The Makings of a Readable PCB Schematic
We draw a schematic to define the connections that are going to be made on the PCB layout, and so we sometimes get lost in that purpose, forgetting that when everything is done there are good odds that someone else is going to have to reference what we’ve drawn and decipher it. We understand it, and it works well enough to get the netlist created for the routing, but can someone else look at it to do troubleshooting or understand the functional intent of the design? It’s important that we follow conventions that will ensure clear communication.
Take for instance this circuit:
It works. The netlist is created and I can route it on a PCB. But if you wanted to figure out what it was, you’d have to do some deciphering. Here’s the same circuit, drawn in a more conventional manner:
One look and you’ll realize it’s a common emitter amplifier.
So what are some common rules for a schematic design that we should all follow? If you are just starting to get into designing circuit boards to jump on the IOT craze, then you may not know/remember all of these.
Schematics should read left to right, top to bottom
It should read like a book. Inputs go on the left, outputs on the right, and the signal flows left to right. If you reach the end of the page and need to go to a new row, don’t make the next row flow right to left. Bring the wires from the first row all the way back to the left side of the page to start a new row. If you don’t like how that looks, then use ports or net name to tie the netlist together without the visual of the long wire.
Clean up the text around your symbols
Sometimes the schematic gets crowded and we end up with a lot of text in a small area. Make sure all of the text is oriented the same way, you can easily tell which symbol for which it is providing information, and you don’t have wires or symbol lines running through the text. How easy is this to read?
Answer: not very.
Name your nets, and group related signals together
SOLIDWORKS PCB will name your nets for you if you don’t apply your own names, so that it can generate a netlist, but you won’t see those names except when routing.

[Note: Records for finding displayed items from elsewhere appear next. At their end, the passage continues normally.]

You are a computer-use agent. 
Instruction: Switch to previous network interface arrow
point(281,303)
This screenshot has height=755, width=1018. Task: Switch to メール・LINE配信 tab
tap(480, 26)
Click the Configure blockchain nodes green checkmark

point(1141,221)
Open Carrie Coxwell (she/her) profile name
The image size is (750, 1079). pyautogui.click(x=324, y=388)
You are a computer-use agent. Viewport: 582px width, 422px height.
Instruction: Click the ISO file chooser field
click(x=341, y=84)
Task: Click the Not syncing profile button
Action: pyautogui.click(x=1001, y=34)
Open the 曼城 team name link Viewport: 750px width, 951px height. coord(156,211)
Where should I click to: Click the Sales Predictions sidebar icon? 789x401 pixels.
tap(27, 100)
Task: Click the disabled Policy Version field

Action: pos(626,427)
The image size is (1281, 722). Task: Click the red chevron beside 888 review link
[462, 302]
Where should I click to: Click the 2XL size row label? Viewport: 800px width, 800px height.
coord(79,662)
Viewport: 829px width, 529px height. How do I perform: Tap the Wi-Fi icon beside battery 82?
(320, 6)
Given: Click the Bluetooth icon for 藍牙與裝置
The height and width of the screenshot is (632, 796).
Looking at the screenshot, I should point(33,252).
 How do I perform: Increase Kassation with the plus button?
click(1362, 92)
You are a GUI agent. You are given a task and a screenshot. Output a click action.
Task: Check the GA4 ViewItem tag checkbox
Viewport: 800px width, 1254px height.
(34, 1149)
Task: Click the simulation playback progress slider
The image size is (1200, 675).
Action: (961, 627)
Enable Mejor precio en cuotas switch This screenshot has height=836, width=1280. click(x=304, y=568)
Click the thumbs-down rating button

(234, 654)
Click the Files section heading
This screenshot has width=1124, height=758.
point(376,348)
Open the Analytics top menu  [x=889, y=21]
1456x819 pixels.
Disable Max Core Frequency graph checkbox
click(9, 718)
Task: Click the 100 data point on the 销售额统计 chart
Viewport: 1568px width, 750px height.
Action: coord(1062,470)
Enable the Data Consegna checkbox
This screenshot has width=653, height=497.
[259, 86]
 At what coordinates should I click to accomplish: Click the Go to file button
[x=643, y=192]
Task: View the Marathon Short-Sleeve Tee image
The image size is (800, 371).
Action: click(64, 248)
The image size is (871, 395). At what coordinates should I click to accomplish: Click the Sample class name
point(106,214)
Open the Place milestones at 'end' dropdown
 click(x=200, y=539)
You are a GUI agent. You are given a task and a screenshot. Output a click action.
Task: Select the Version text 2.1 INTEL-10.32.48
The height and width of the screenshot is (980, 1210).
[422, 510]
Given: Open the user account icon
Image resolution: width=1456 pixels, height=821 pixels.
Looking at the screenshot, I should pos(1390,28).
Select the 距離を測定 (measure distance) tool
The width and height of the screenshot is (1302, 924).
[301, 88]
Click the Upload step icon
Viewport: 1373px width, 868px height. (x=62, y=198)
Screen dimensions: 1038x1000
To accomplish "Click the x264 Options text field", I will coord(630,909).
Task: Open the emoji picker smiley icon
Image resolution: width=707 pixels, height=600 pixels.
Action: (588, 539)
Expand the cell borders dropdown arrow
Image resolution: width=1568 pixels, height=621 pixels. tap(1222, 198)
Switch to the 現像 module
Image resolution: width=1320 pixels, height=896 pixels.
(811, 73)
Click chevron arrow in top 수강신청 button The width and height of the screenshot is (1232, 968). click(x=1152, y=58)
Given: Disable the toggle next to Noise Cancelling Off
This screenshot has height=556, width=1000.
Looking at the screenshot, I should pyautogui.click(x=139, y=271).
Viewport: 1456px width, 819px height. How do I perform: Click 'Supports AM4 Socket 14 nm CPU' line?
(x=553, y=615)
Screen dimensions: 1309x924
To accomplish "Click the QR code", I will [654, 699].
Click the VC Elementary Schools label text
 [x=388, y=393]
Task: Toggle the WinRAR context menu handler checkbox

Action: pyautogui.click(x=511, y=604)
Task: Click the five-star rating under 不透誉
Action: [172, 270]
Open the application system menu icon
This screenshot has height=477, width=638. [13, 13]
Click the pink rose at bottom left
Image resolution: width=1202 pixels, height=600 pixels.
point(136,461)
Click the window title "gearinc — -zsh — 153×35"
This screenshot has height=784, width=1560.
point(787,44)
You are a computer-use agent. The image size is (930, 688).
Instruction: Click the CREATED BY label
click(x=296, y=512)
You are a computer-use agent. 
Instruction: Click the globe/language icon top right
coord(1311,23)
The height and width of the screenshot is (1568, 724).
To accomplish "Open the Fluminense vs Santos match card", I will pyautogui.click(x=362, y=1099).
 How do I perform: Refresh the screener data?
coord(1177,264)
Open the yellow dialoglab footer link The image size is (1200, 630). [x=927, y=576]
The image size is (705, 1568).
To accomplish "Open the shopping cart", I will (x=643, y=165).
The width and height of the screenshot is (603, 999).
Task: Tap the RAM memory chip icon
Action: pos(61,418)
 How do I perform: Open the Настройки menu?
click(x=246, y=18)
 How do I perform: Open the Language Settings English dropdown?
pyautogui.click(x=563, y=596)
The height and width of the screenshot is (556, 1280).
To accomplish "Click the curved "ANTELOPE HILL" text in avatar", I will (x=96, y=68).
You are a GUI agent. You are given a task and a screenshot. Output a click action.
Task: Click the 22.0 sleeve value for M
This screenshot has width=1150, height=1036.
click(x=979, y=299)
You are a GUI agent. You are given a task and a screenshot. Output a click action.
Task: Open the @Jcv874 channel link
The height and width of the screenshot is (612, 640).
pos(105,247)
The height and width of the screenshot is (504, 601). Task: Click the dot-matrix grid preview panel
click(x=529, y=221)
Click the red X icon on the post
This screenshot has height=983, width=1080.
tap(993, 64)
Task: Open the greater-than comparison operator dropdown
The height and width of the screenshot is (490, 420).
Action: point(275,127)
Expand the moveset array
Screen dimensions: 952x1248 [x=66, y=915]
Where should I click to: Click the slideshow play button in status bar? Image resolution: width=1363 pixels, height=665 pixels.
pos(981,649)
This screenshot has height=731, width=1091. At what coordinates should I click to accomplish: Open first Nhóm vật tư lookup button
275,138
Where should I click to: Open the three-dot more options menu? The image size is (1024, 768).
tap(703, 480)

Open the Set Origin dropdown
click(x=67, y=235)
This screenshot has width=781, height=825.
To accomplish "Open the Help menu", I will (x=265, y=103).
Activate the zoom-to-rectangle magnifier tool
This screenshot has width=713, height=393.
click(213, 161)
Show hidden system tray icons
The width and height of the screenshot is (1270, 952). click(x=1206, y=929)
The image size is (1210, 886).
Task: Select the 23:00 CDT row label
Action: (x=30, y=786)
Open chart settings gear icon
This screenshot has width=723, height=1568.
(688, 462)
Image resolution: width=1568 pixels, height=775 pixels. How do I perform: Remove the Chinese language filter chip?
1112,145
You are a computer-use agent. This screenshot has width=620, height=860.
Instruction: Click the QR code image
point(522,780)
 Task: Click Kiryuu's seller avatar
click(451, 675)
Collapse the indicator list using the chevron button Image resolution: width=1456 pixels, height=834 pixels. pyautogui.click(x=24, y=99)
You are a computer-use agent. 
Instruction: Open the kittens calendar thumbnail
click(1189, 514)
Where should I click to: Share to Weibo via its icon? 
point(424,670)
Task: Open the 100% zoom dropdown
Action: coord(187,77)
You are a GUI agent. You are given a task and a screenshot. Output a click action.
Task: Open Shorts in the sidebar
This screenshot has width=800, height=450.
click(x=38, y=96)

However, if you give them your own (meaningful) names, it will be a lot easier to understand your design intent. Here is a page of ANSI/IEEE recommended net name abbreviations.
Also, we have the ability to group related signals together into a bus or signal harness. This will keep you from having to route multiple wires alongside each other to their destination, taking up valuable real estate. In the image below you can see how you can utilize a bus. Imagine how many wires you would have crossing over each other if I represented them all individually. We know which wire goes from which origin to which destination based on the matching net names.
Here you can see how SOLIDWORKS PCB uses signal harnesses to group wires together into a single port so that you can easily connect multiple wires across different pages. You’ll notice that we don’t have a lot of wires crossing over themselves either, utilizing just the net names to show connection. It is more readable than trying to follow a lot of criss-crossing wires, but if you make your entire schematic using “air” wires it can become just as illegible. I’ll leave that one up to you to decide which you want to follow.
Don’t connect wires using a 4-way tie
When it comes to wires crossing other wires on a schematic, you don’t want to leave your reader guessing what you mean. Some people will have two lines crossing each other, meaning that they are connected, others assume not connected. Using a bridge or connection dot certainly makes it more clear.
I would argue that to make it the most clear, never cross wires without a bridge, and never cross wires where you mean them to be connected. Offset one of the wires a little bit so that they won’t be wondering if you use connection dots or not. Both ways of showing wires in convention 2 above, are bad.
Decoupling Capacitor Placement
Locate decoupling capacitors close to the components they serve. I have seen schematics where they are all located on a single page by themselves. This doesn’t communicate to the layout engineer their purpose and where they should place it. Also, if the plan is to reuse circuitry in the future, across multiple designs, then keeping the decoupling caps close to the components they filter will make it quicker and easier to create reusable design blocks.
Design for regular size paper
No one is sitting around with drafting tables to look at D-size paper anymore. Most people only have access to printers that will print on 8 1/2 x 11 inch or 11 x 17 inch paper. Don’t use a size D title block so that you can cram a bunch of symbols on a single page. It will just get printed on a smaller page and end up needing a magnifying glass to read. Also, if someone is looking at it on a computer screen they will have to pan around a lot to follow. If using a smaller title block means more pages, go ahead. You can flip pages back and forth with a single click in Adobe Reader. Flipping pages is preferable to constantly panning, zooming out and in. Think of pages in schematics like paragraphs in a narrative. Breaking a schematic into individually labeled sections by pages can help readability if done right. For example, you might have a page for the power input section, the immediate microcontroller connections, the analog inputs, the H bridge drive power outputs, the ethernet interface, etc. It’s actually useful to break up the schematic this way even if it had nothing to do with drawing size.